- _Your objective_: Rewrite the listing below, substituting "drop-down list" for every occurrence of "combo box" and leaving all other text unchanged. Omit the pictures from your answer.

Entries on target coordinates

[start]

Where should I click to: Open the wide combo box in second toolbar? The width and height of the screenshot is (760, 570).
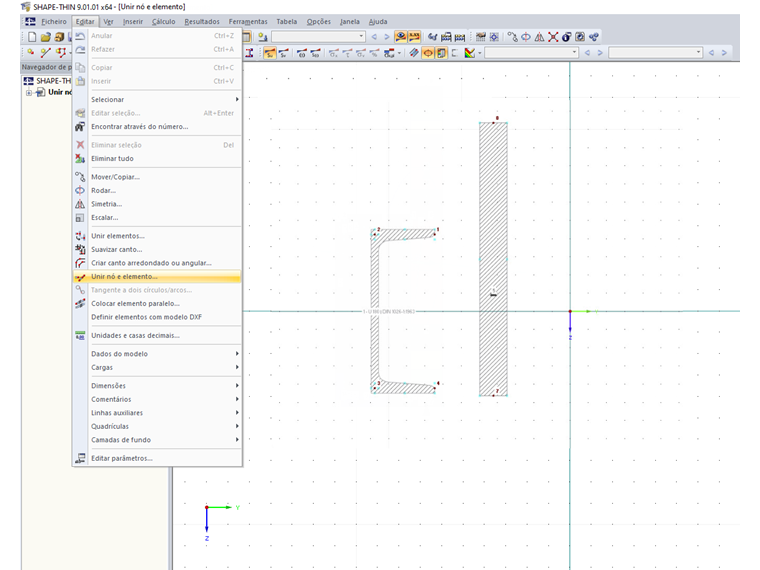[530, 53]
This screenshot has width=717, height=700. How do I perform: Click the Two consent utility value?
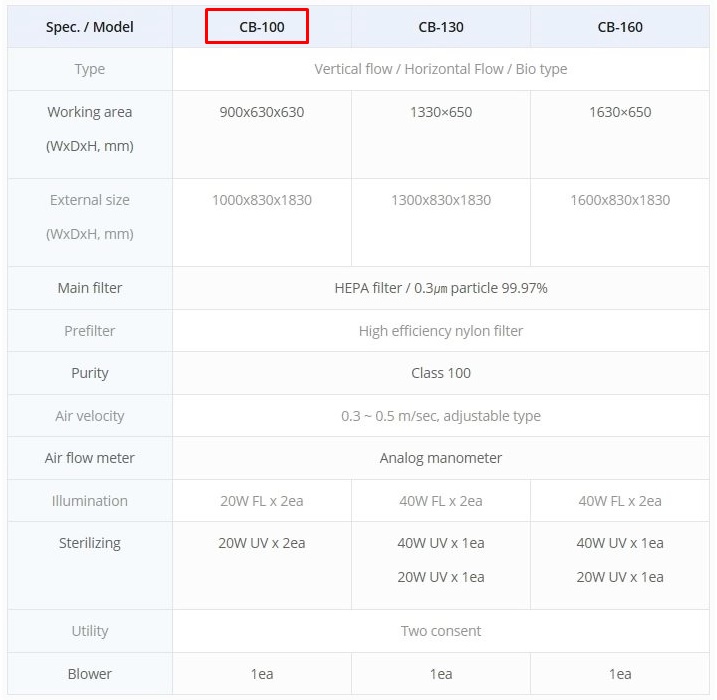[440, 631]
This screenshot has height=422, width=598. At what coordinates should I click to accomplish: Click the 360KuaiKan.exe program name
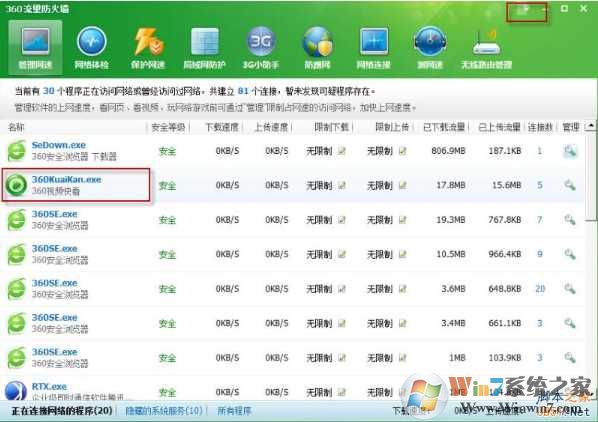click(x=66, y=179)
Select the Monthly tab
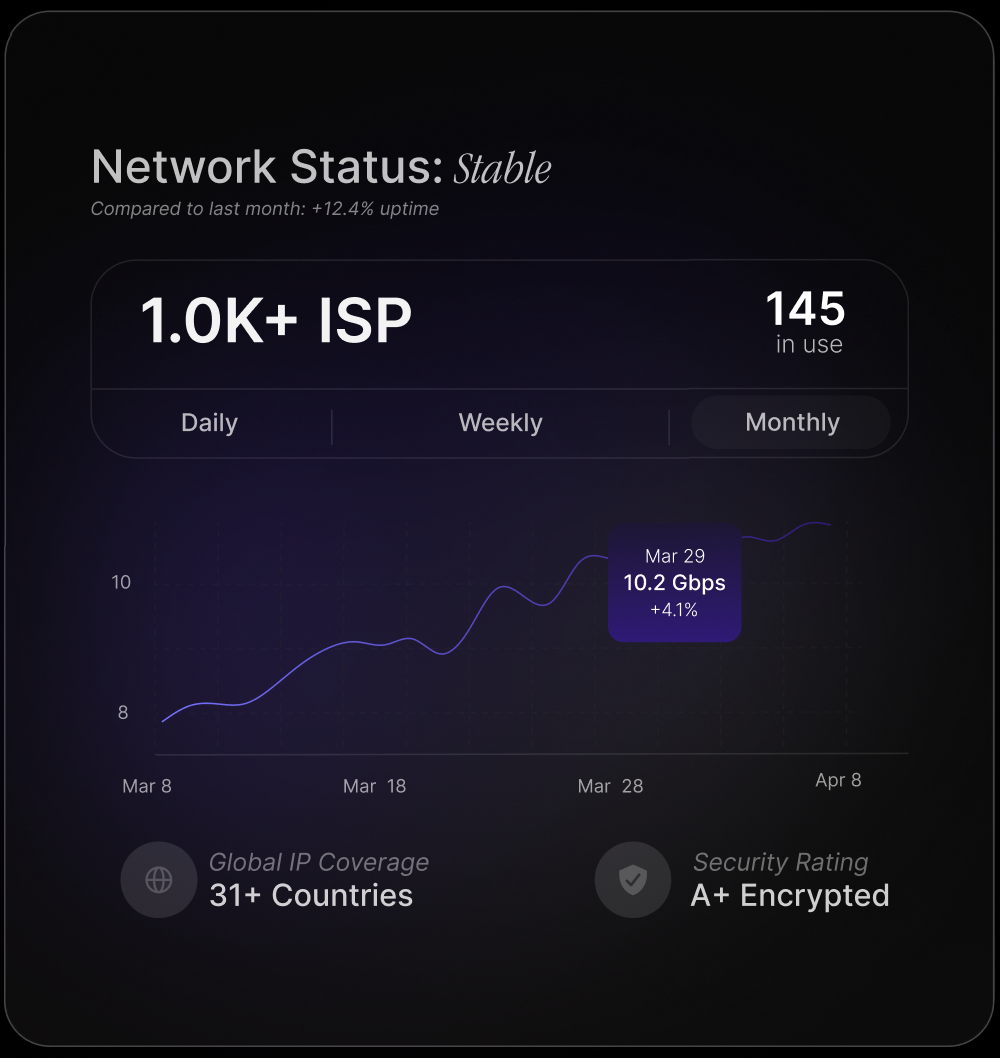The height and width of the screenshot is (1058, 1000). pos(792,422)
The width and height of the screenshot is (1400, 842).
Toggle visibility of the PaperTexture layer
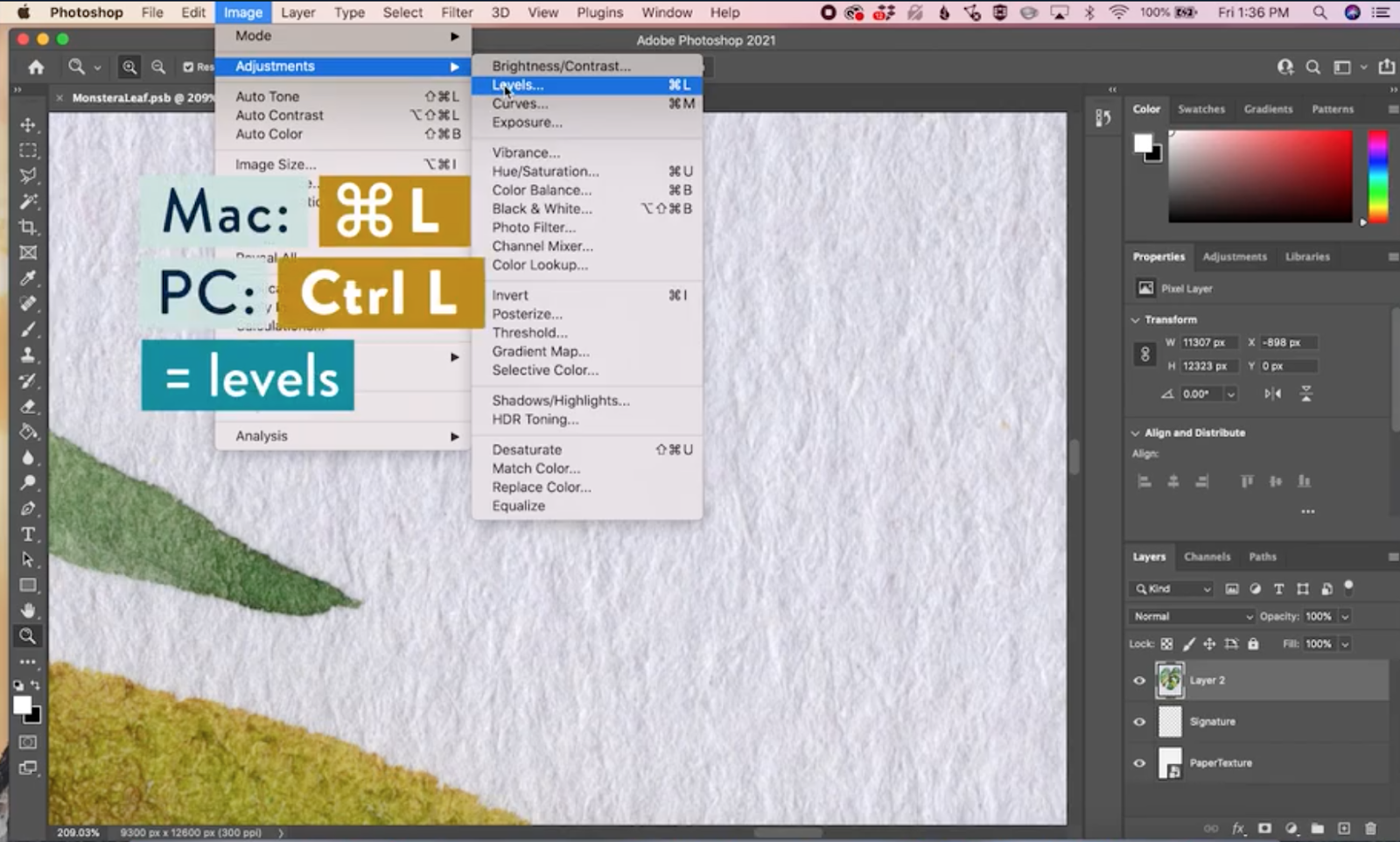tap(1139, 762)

[end]

- _Worked solution_:
Where should I click to: Open the wide drop-down list in second toolbar? The width and height of the screenshot is (760, 570).
[530, 53]
This screenshot has width=717, height=700. How do I perform: Click the Two consent utility value?
[440, 631]
This screenshot has height=422, width=598. At what coordinates should I click to accomplish: Click the 360KuaiKan.exe program name
click(x=66, y=179)
Select the Monthly tab
The height and width of the screenshot is (1058, 1000). pos(792,422)
The width and height of the screenshot is (1400, 842).
Toggle visibility of the PaperTexture layer
tap(1139, 762)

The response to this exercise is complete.